Under the FMLA, parent cannot take family leave for an adult child
unless that child has a physical or mental disability as defined by the
ADA. Also, grandparent cannot take family leave for a grandchild.
Novak v.
MetroHealth Medical Center, 503 F.3d 572 (6th Cir. September 28,
2007)
Facts: This is a Family and Medical Leave Act ("FMLA") action.
MetroHealth has a no fault attendance policy. FMLA leave is not counted
as an unexcused absence. An employee accruing 112 points under the
policy during any rolling twelve month period is subject to termination.
Donna Novak accrued 124 points between April 16, 2003 and April 16,
2004. The question presented is whether leave she took in late March
should have been counted as FMLA leave. On March 22, she reported that
her eighteen-year-old daughter was having a baby. On March 23, she
arrived late for work without explanation. On March 24, she could not
work due to "back pain." On March 25, she reported that her "back was
out." On Saturday March 26, she e-mailed her supervisor that she need to
be off on emergency leave from March 29 to Thursday April 1 because her
daughter was suffering from postpartum depression and her new grandchild
had been readmitted to MetroHealth.
With respect to Novak's back problems, she provided a medical
certification from Dr. Wloszek, but he did not fill out the part related
to her recent medical problem because he had not seen her since October
2003. When MetroHealth advised Novak that the certification was
incomplete, she called Dr. Wloszek's office and insisted that his
assistant complete the rest of the form. The assistant did so without the
doctor's permission. At a pre-discharge meeting, MetroHealth questioned
the authenticity of the medical certification form. MetroHealth gave
Novak another week to submit medical certification forms. MetroHealth
contacted Dr. Wloszek (based on a medical release provided by Novak) and
Dr. Wloszek informed MetroHealth that he had not seen Novak since
October 2003, lacked personal knowledge of her March 2004 back problems,
and did not complete the medical certification form. A few days later,
Novak asked Dr. Wloszek to complete the medical certification form. He
did so, but he advised MetroHealth that he completed the form based on
information provided to him from Novak.
MetroHealth determined that she was not entitled to FMLA leave and
she was terminated.
District court: The district court granted summary judgment
for MetroHealth.
Appeal: With respect to Novak's back problems, Novak argues
that MetroHealth should have advised her of the deficiencies in Dr.

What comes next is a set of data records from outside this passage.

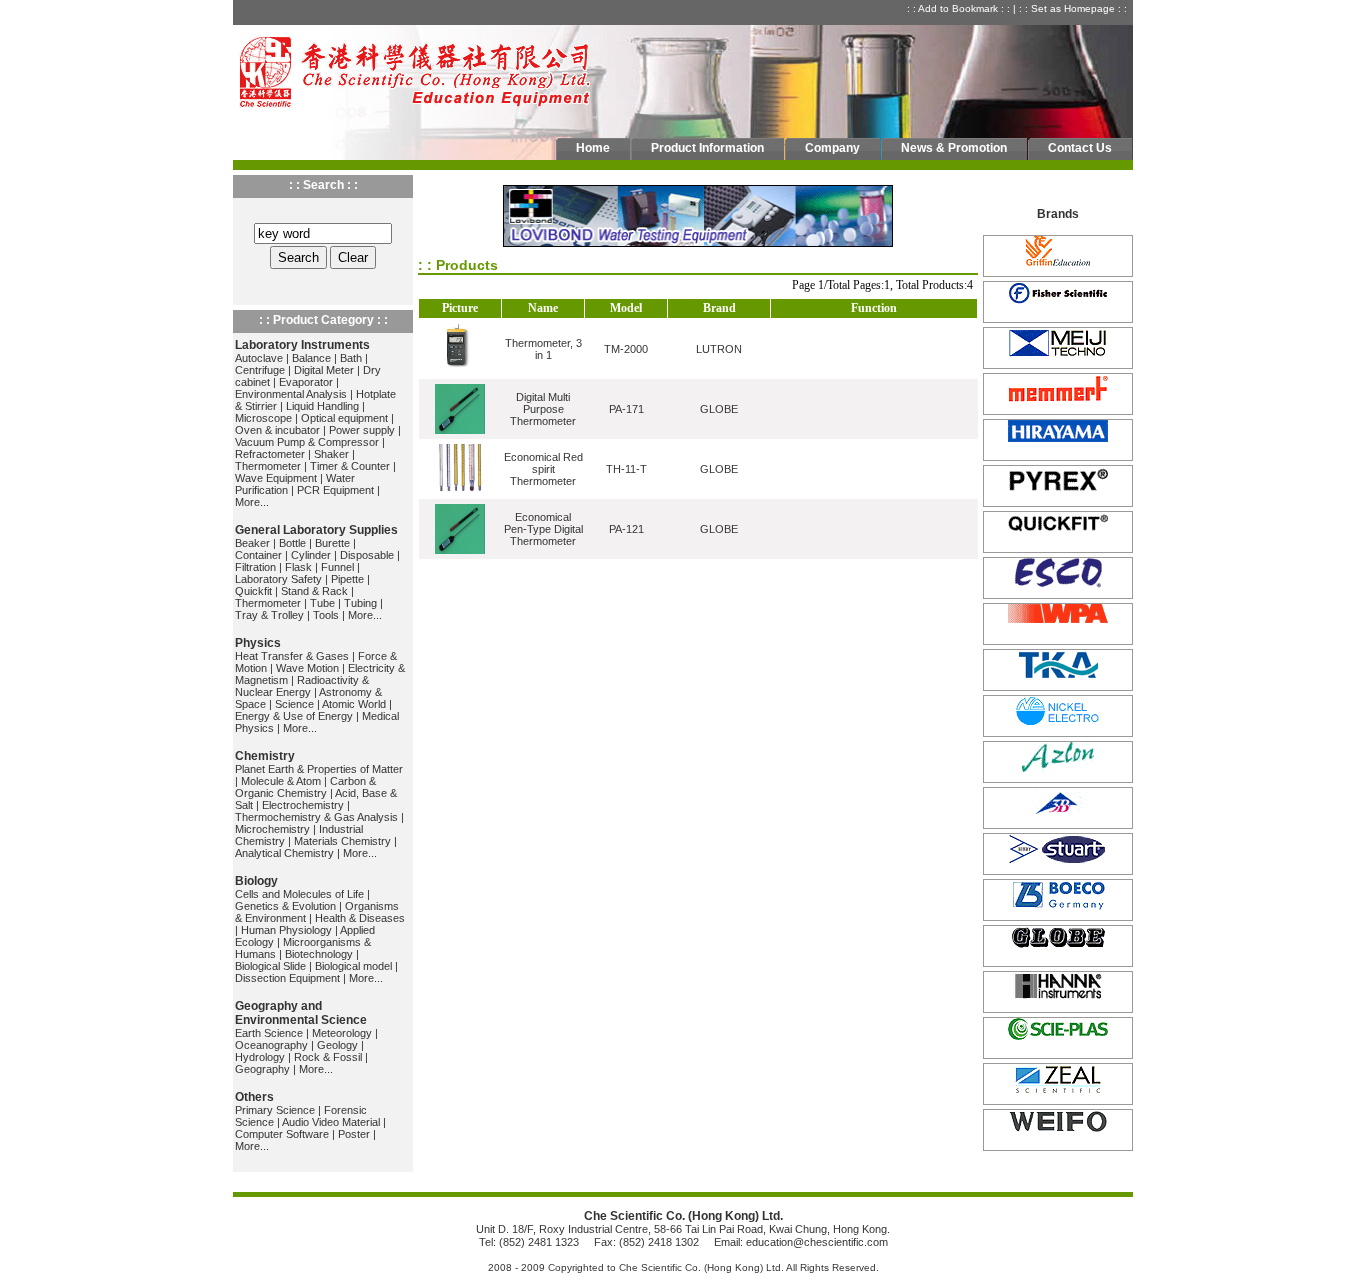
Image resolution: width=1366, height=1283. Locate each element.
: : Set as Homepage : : (1074, 8)
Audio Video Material (331, 1122)
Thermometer (268, 466)
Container (258, 555)
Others (254, 1097)
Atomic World (354, 704)
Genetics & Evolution (285, 906)
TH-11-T (626, 469)
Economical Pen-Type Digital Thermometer (543, 529)
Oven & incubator (277, 430)
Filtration (255, 567)
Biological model (353, 966)
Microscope (263, 418)
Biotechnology (319, 954)
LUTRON (719, 349)
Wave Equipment (276, 478)
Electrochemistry (303, 805)
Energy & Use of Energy (294, 716)
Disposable (367, 555)
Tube (322, 603)
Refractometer (270, 454)
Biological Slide (270, 966)
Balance (311, 358)
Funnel (337, 567)
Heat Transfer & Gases (292, 656)
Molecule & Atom (281, 781)
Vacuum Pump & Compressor (307, 442)
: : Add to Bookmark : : (960, 8)
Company (832, 148)
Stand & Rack (314, 591)
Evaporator (306, 382)
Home (593, 148)
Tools (326, 615)
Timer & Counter (350, 466)
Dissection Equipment (287, 978)
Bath (351, 358)
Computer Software (282, 1134)
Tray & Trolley (269, 615)
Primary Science (275, 1110)
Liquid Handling (322, 406)
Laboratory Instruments (302, 345)
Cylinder (311, 555)
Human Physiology (286, 930)
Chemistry (265, 756)
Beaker (252, 543)
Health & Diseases (360, 918)
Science (294, 704)
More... (252, 502)
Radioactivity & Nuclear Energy (302, 686)
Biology (256, 881)
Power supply (362, 430)
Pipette (347, 579)
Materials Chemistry (342, 841)
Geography (262, 1069)
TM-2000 (626, 349)
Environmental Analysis (291, 394)
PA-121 (626, 529)
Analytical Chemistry (284, 853)
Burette (332, 543)
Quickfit (253, 591)
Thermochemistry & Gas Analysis (316, 817)
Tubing (360, 603)
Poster (354, 1134)
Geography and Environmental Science (301, 1013)
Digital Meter (324, 370)
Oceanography (271, 1045)
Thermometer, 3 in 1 (543, 349)
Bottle (292, 543)
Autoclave (259, 358)
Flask (298, 567)
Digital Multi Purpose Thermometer (543, 409)
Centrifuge (260, 370)
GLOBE (719, 409)
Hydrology (260, 1057)
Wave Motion (307, 668)
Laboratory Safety (278, 579)
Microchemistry (272, 829)
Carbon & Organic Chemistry (305, 787)
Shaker (331, 454)
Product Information (707, 148)
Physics (258, 643)
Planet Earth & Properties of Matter (319, 769)
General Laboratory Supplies (316, 530)
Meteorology (342, 1033)
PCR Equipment (335, 490)
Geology (337, 1045)
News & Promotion (954, 148)
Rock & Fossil (328, 1057)
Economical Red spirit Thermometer (543, 469)
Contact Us (1080, 148)
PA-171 (626, 409)
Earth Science (269, 1033)
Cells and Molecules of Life (299, 894)
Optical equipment (344, 418)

Wloszek's medical certification and allowed her a reasonable opportunity
to correct them. If that duty was triggered here, the court finds that
MetroHealth satisfied that duty by informing her that the certification
was deficient and giving her a week to cure the deficiency.
Next, Novak argues that if MetroHealth was dissatisfied with Dr.

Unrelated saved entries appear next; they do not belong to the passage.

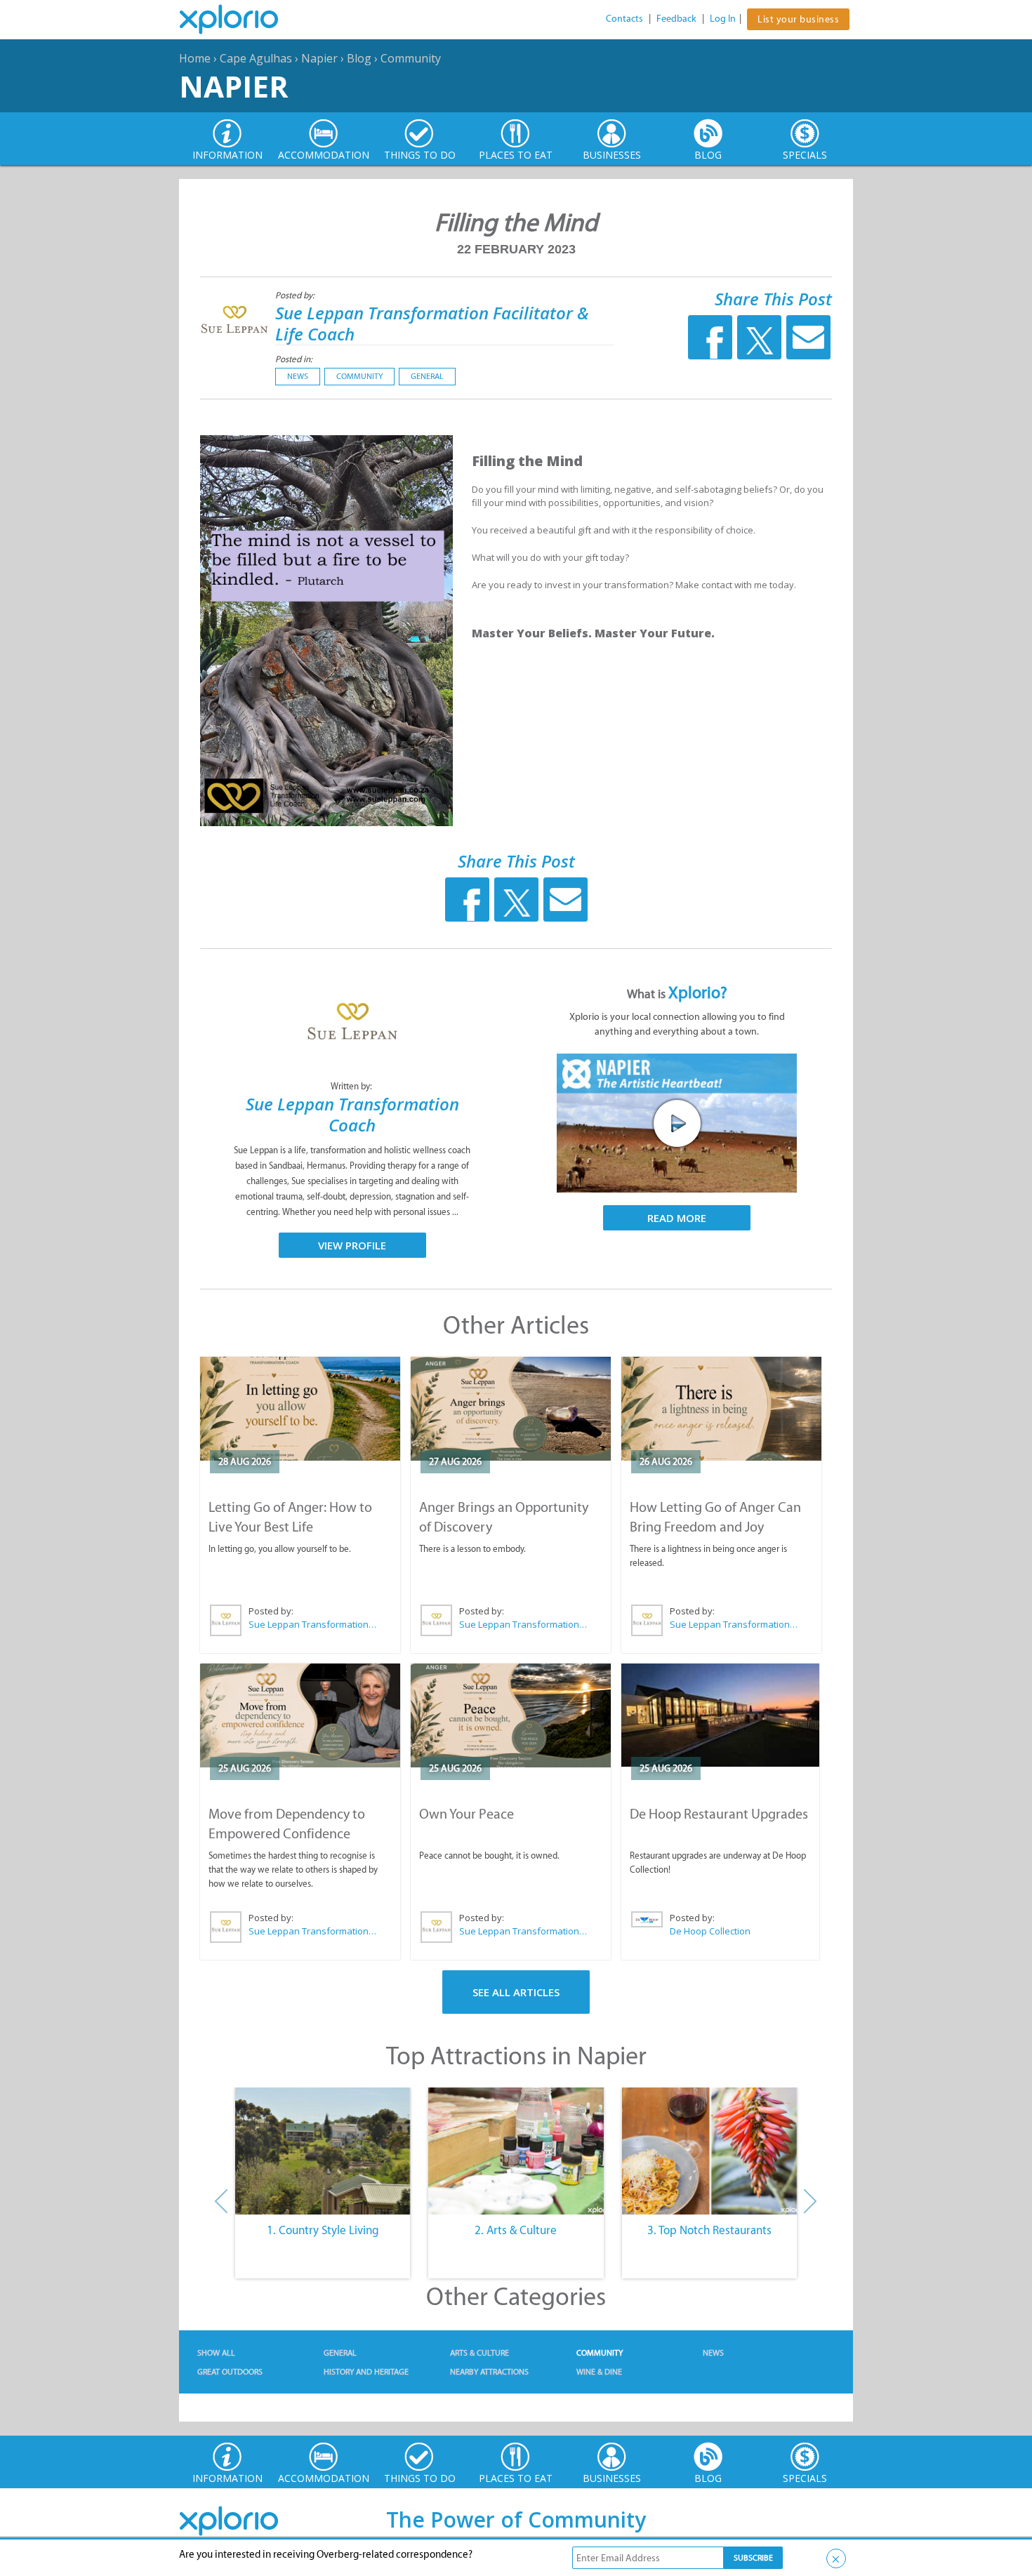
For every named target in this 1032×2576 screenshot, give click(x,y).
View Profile (352, 1245)
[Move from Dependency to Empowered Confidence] (300, 1715)
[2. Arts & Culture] (515, 2151)
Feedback (676, 19)
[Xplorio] (239, 19)
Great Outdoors (230, 2372)
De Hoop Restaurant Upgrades (719, 1813)
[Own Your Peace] (511, 1715)
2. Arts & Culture (516, 2230)
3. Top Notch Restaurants (709, 2230)
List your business (798, 19)
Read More (676, 1218)
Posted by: (296, 295)
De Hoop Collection (710, 1931)
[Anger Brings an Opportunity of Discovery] (511, 1409)
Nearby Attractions (489, 2372)
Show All (216, 2353)
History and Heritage (366, 2372)
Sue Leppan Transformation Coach (352, 1114)
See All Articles (516, 1992)
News (297, 376)
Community (411, 58)
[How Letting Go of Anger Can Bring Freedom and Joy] (721, 1409)
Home (195, 58)
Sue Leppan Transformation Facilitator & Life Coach (432, 323)
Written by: (352, 1086)
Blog (359, 58)
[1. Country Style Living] (322, 2151)
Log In (723, 19)
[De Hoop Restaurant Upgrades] (720, 1715)
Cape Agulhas (256, 58)
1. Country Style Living (323, 2230)
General (427, 376)
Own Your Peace (466, 1813)
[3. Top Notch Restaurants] (709, 2151)
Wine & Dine (599, 2372)
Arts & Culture (479, 2353)
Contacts (624, 19)
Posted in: (293, 359)
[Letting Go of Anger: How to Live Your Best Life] (300, 1409)
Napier (319, 58)
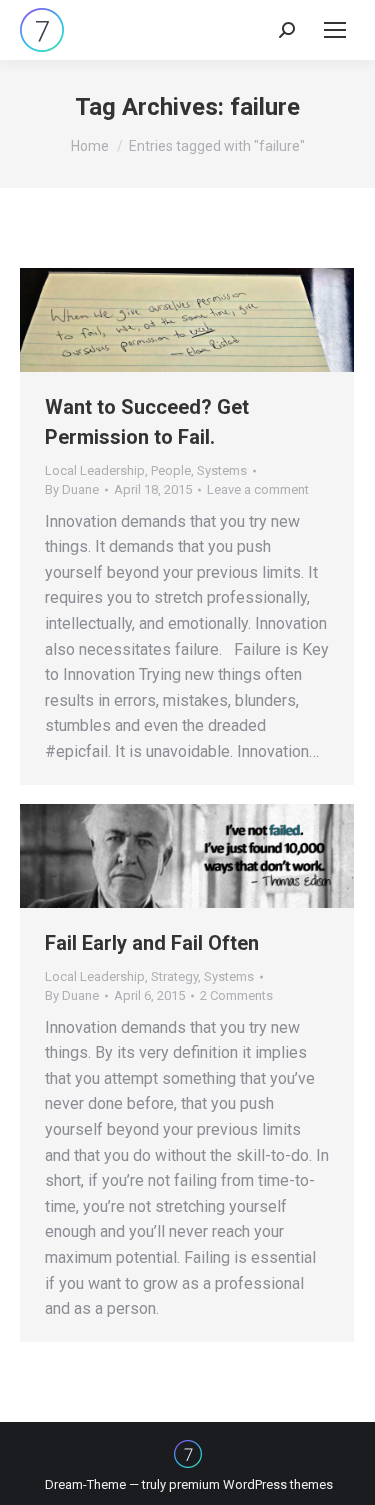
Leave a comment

Wloszek's medical certification that it should have sought a second
opinion before denying her leave. The Sixth Circuit disagrees. 29 U.S.C.

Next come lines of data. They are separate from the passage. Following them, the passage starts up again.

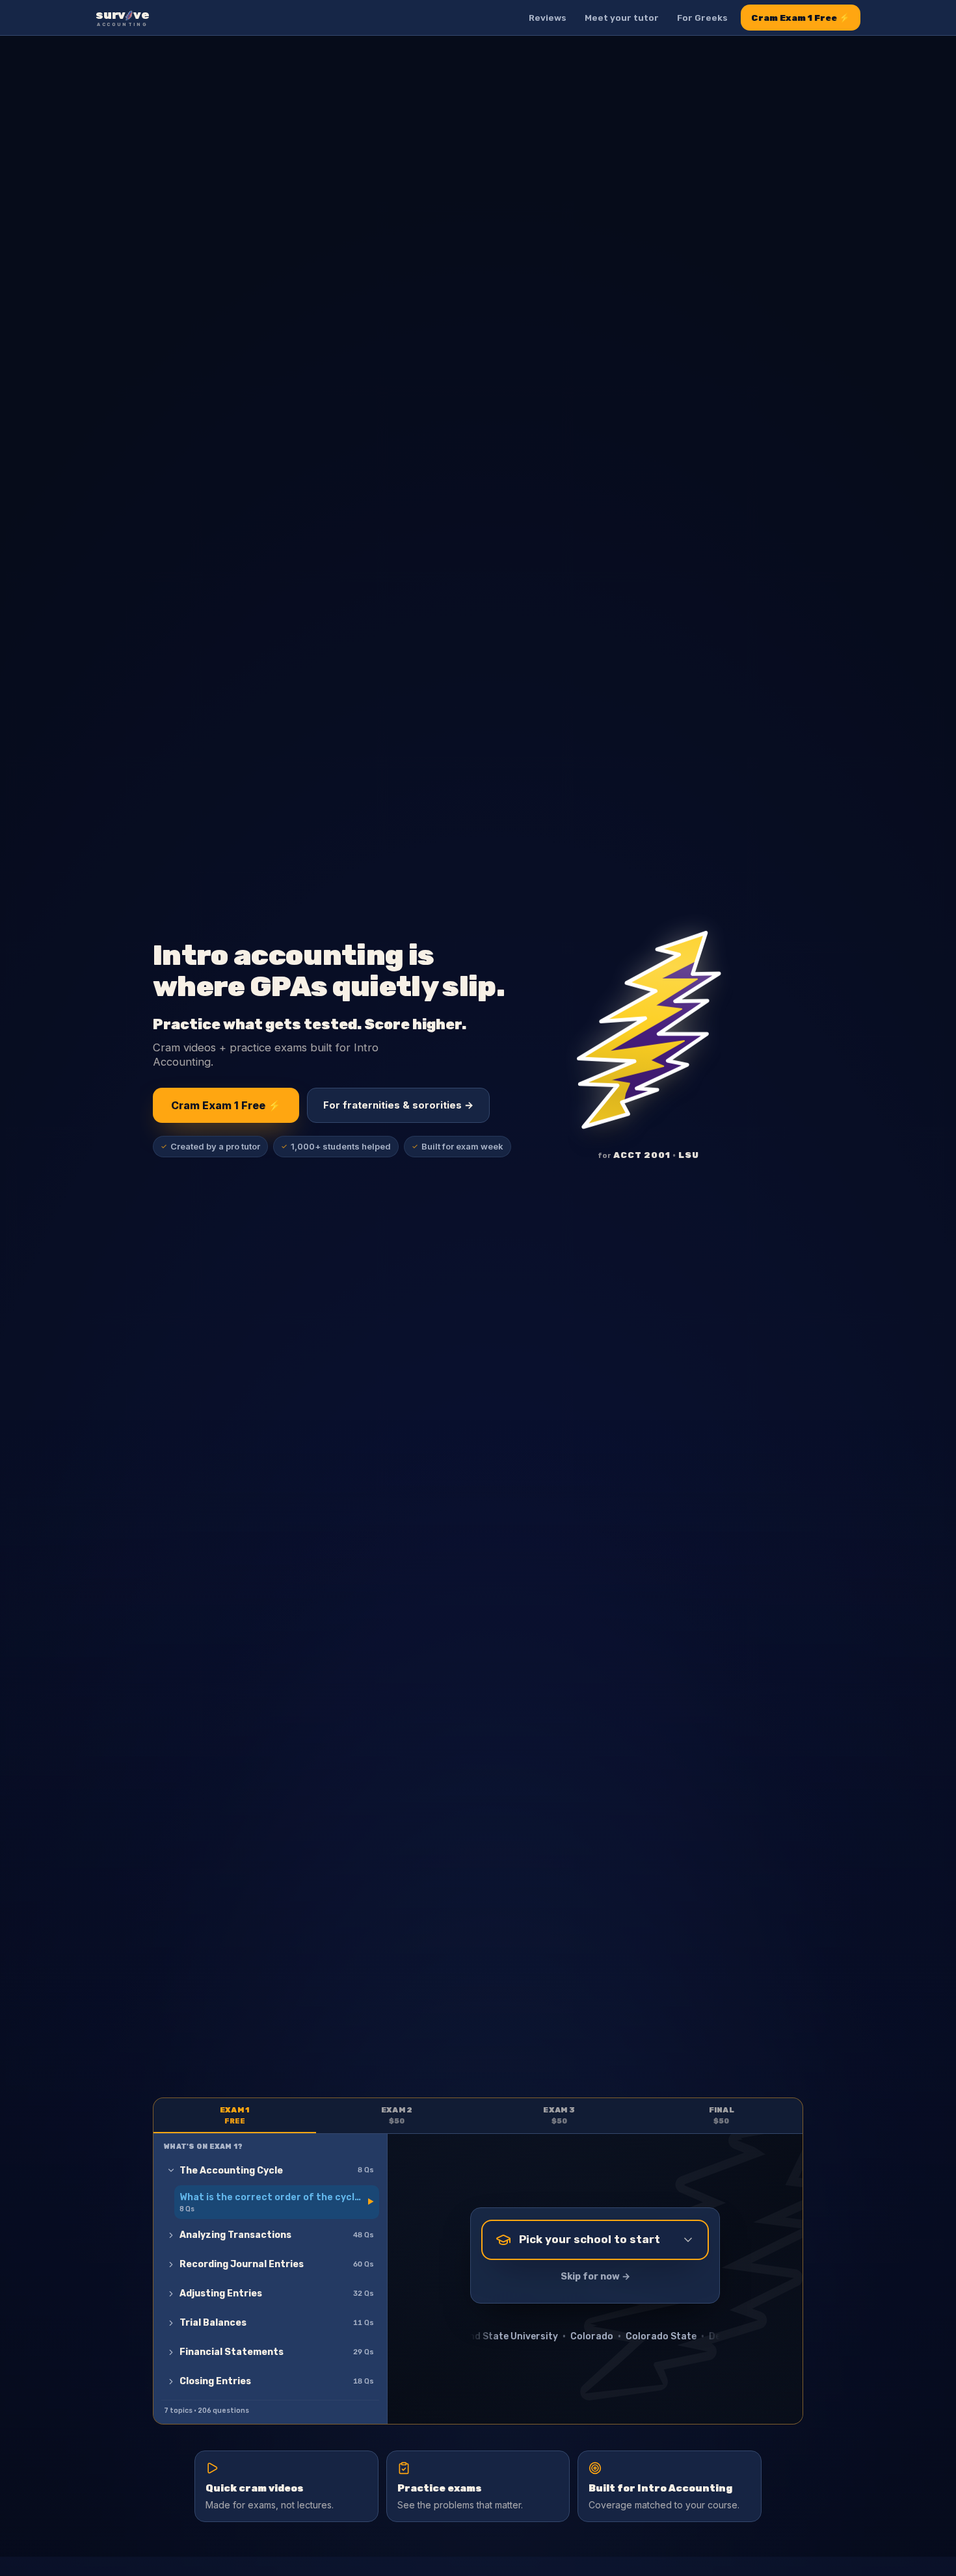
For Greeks (702, 17)
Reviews (547, 17)
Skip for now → (595, 2276)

§ 2613(c)(1) states that an employer who has reason
to doubt the validity of the employee's certification may require, at
the expense of the employer, that the eligible employee obtain the
opinion of a second health care provider. This court has previously
recognized that this provision of the FMLA is "merely permissive" and
does not impose an affirmative duty on an employer. The court notes that
other circuits have found that if the employer foregoes its right to a
second opinion, it is not thereafter precluded from contesting the
validity of the employee's serious health condition.
Next, Novak argues that MetroHealth required her
to submit a medical certification from Dr. Wloszek (who had not seen her
recently), rather than her new doctor, Dr. Patil. But there is
insufficient evidence to support this allegation.
With respect to her claim of denial of family
leave, her daughter suffered from postpartum depression for one
to two weeks. Under the FMLA, a parent can only take family leave for an
adult child if that child has a physical or mental disability as defined
by the ADA. Postpartum depression that lasts only one to two weeks does
not substantially limit the major life activity of caring for oneself.
Next, the FMLA does not allow a grandparent to
take family leave to care for a grandchild.
Finally, the district court dismissed without
prejudice some remaining state law claims. This lawsuit was originally
removed from state court. The Sixth Circuit holds that where a lawsuit
is removed and the district court later declines to take supplemental
jurisdiction, the state law claims should be remanded to state court
rather than being dismissed without prejudice.